Tuesday, March 1, 2011

When 'Journalists' Cross the Line

Wisconsin Governor Scott Walker has been catching flak in the media for his anti-union statements in a secretly recorded phone conversation with a man he thought was David Koch. The person who should be getting the most heat from this is Ian Murphy the self-proclaimed "journalist" for the Buffalo Beast who deceived the governor to get the story.

Murphy makes no effort to conceal that he called Governor Walker posing as businessman Koch, a supporter of his campaign. Regardless of what Walker said, where is the condemnation of Murphy's conduct by the media? Are we telling the public that we support lying to sources and airing their private conversations to the public? I hope that's not the message here because it's the wrong one.

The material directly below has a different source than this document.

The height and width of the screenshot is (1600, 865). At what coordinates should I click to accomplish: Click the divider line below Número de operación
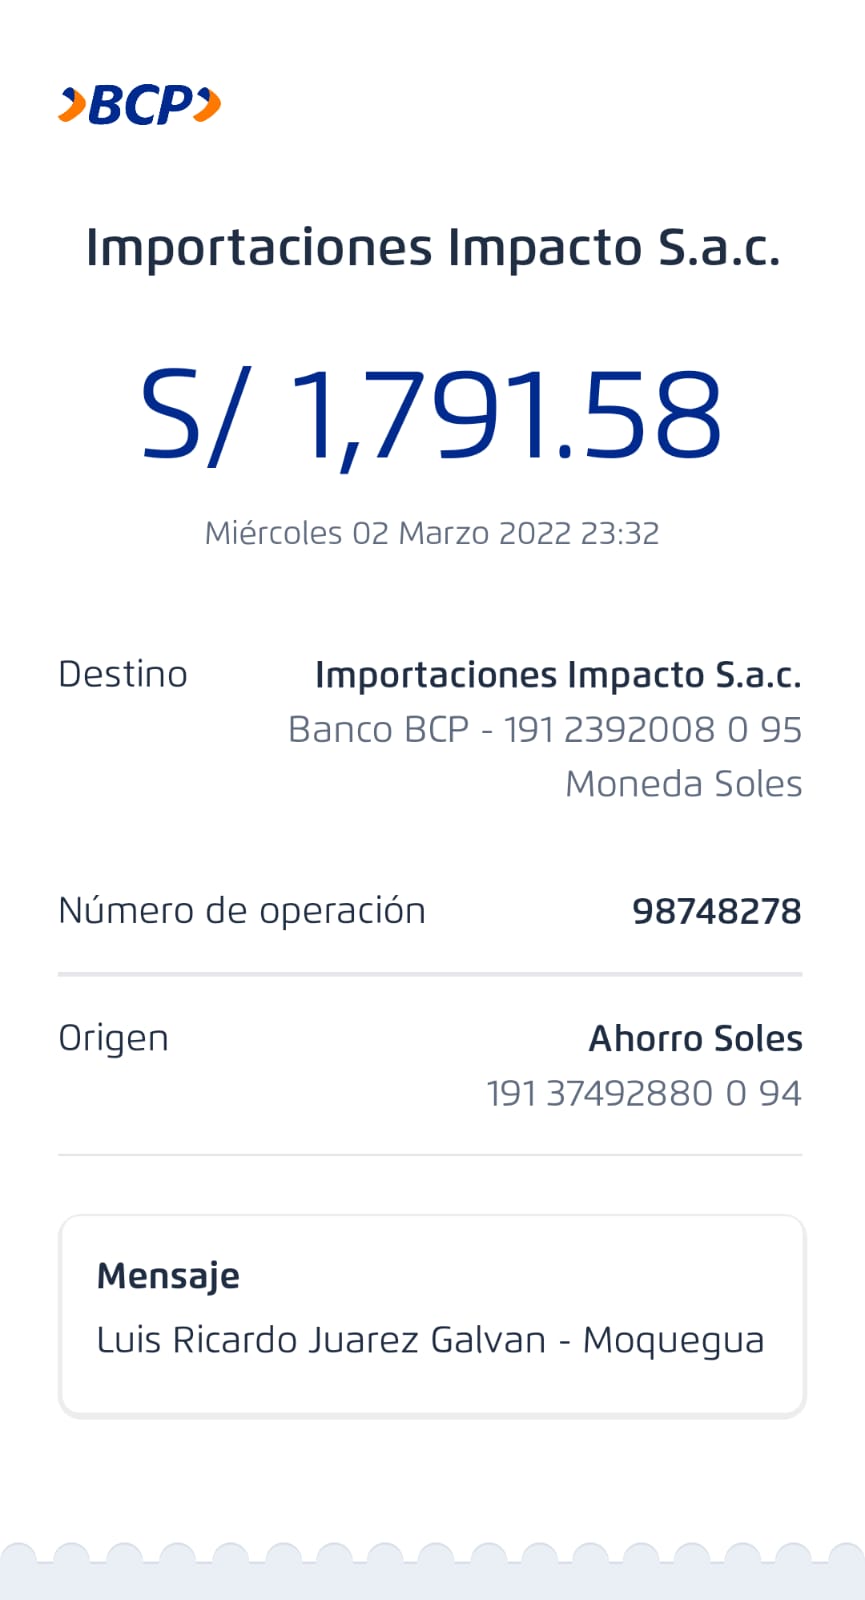pyautogui.click(x=430, y=973)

The credibility of the media is near an all-time low. It's not that every journalist stoops to these tactics, but when we see misbehavior and fail to condemn it then we're guilty by association. I don't care that it's an online news site with an agenda. That's a growing segment of the new media. Professional journalists should draw a line in the sand and make it clear that we have a higher standard of conduct.

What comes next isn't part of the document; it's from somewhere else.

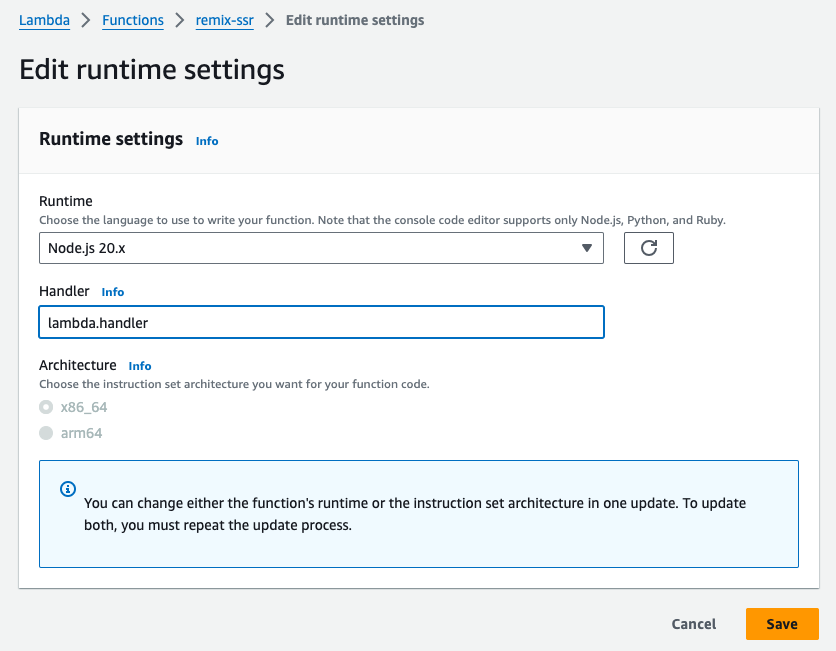Image resolution: width=836 pixels, height=651 pixels.
Task: Open the Node.js 20.x runtime selector
Action: tap(321, 247)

What Murphy did wasn't "going undercover" like the old days of muckraking. It was entrapment. There's a difference. Undercover means that a journalist is posing as an average citizen, such as a home buyer or a shopper, and that doesn't require assuming a false identity. But Murphy assumed the identity of a person that Governor Walker confided in and then asked him loaded questions. What's next - hacking into his mother's email and sending him fake messages to see how he responds?

We're headed to a dark place if we accept Murphy's conduct as journalism. I call on journalism organizations to stand up for honesty and integrity by condemning his actions.